It’s really common for orgs to reach a point where their marketing automation is dying from a thousand paper cuts. Chances are the original architecture made sense when the org was smaller. But the more martech, enrichment, and BI tools you add – and the longer the lineage of admins – the more unreliable everything gets. Soon there are so many fields and dependencies that the Marketo <> Salesforce parallel processing gets… monstrous. And as multiple systems try to update records at the same time (AKA parallel processing), they start to override each other. UTMs disappear. MQLs revert. MQLs get routed and rerouted. It sucks.
If you’re relating to these woes, consider this your call to arms: stop band-aiding and ditch Marketo <> Salesforce parallel processing. Here’s how we rearchitect the order of operations in Marketo vs. Salesforce, and ensure Marketo is done processing before Leads are sent to Salesforce.
>> Related: 8 Lead Management Process Samples <<
In this post:
Risk factors
Not every org is vulnerable to inconsistencies from Marketo <> Salesforce parallel processing. Here are the risk factors:
You’re using Marketo
This is definitely Marketo-specific because most MAPs don’t let you sync directly to the Salesforce campaign member.
You’re only using Contacts
There are many pros/cons of using Salesforce Leads vs. Contacts, but a messy order-of-operations is definitely a con to the Contact-only model.

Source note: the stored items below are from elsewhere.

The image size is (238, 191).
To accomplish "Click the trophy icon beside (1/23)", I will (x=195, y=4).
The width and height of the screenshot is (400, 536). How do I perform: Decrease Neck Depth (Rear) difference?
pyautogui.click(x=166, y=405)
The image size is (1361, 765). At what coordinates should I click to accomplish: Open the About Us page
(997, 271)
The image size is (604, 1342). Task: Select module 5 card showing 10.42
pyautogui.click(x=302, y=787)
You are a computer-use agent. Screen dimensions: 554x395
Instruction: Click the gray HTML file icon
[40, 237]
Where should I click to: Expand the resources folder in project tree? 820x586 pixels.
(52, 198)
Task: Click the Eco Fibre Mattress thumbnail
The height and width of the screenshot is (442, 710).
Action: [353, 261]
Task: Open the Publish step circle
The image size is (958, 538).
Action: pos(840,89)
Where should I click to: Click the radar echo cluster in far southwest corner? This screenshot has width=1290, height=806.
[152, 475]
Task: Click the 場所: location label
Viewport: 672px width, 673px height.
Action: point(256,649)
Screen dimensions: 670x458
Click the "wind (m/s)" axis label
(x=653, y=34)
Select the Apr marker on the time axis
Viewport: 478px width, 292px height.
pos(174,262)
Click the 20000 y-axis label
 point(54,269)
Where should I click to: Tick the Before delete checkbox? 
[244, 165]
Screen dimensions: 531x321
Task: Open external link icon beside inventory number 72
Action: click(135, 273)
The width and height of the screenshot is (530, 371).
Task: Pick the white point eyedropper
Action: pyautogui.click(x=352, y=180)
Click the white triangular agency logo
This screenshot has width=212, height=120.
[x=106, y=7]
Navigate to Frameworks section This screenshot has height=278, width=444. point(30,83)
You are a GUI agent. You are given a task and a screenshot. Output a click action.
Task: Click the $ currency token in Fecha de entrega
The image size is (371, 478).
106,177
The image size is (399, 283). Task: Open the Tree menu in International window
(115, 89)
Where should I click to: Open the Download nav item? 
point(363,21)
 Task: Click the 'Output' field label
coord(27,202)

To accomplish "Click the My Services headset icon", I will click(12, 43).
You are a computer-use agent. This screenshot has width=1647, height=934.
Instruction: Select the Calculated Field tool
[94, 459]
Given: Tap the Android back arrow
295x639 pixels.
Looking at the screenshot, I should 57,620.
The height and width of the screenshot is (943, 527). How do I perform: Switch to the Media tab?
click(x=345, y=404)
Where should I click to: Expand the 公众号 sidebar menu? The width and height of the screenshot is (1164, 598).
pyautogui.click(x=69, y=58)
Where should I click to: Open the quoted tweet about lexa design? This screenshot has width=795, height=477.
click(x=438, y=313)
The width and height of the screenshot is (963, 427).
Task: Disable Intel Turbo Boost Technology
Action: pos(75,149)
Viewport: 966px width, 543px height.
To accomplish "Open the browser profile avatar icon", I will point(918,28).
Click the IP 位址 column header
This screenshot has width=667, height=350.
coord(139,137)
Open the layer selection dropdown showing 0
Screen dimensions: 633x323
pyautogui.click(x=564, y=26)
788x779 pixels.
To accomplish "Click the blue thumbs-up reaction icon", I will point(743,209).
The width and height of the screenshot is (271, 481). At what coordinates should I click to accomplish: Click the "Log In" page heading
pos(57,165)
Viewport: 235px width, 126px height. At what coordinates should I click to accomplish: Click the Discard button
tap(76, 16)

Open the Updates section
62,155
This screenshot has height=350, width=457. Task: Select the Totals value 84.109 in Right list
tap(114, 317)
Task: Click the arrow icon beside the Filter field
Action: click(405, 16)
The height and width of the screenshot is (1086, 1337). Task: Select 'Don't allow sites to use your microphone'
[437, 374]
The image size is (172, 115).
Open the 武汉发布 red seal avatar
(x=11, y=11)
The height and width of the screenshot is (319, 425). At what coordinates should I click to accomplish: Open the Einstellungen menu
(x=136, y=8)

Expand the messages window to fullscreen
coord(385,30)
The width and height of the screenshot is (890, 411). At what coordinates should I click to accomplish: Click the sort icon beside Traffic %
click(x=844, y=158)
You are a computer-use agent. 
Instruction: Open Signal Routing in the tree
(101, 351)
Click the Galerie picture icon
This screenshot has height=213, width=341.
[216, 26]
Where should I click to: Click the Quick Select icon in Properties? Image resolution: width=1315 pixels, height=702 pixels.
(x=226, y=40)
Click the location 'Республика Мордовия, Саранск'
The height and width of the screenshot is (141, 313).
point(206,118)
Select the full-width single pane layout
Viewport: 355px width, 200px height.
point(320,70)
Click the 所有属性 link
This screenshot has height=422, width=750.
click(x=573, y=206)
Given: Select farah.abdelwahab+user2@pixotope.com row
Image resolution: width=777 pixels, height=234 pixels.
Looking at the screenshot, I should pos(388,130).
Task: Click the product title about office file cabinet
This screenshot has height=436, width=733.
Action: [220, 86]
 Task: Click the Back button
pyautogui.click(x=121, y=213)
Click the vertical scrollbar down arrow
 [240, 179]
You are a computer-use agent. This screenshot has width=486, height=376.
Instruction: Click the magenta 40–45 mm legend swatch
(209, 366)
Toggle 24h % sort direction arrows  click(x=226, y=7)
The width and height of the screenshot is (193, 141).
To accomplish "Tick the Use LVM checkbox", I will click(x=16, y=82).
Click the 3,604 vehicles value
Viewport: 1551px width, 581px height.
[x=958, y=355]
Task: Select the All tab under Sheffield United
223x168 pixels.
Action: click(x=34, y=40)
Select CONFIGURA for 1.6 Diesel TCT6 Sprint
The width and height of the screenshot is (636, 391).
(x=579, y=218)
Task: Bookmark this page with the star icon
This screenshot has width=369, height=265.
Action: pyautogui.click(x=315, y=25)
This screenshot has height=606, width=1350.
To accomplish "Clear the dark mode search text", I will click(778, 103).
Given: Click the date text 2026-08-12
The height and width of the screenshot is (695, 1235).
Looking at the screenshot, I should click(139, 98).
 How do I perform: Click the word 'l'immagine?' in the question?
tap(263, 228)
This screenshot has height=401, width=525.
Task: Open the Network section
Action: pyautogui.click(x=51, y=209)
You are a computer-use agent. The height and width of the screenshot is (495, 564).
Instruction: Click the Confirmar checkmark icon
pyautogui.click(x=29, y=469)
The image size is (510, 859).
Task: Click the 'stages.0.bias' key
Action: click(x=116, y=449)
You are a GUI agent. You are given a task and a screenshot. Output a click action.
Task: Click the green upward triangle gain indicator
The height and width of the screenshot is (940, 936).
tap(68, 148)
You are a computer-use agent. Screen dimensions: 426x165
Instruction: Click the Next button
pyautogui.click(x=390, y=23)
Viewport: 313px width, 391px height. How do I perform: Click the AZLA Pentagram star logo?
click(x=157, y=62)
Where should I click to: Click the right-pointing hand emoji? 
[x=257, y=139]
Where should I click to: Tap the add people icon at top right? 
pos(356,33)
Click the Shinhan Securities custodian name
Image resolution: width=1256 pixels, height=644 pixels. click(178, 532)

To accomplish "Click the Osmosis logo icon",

Marketo has a bit of a brain fart™️ when Leads are converted to Contacts in the first transaction with Salesforce. An example is when lifecycle information (like the funnel stage) is managed in Marketo:
- A new Lead syncs to Salesforce and gets converted to a Contact. All before Marketo finishes processing the funnel stage to “MQL”.
- Salesforce defaults the Contact to “Known”.
- After Marketo finishes processing the MQL stage, it gets “new information” from Salesforce: this Contact is now “Known.”
- Marketo updates “MQL” to “Known”. And now what should have been an MQL isn’t marked as one. 😭
You’re doing… a lot
Updating thousands of records at once? Flowing them through complex steps, enrichment, and routing? Either one can cause problems, and both combined can aggravate it.
No one’s QAing
Systems (and the humans that use them) are imperfect. Admins who build and review QA dashboards daily are simply better at preventing messes from accumulating. Here is the checklist we recommend >
You constantly change tools/processes
A big part of being an admin is thinking like an architect, not an order taker. Admins are on the hook for finding simple, elegant solutions. Which take a lot of time and consideration. When you relentlessly change processes or tools, “done is good enough” becomes the new [low] standard.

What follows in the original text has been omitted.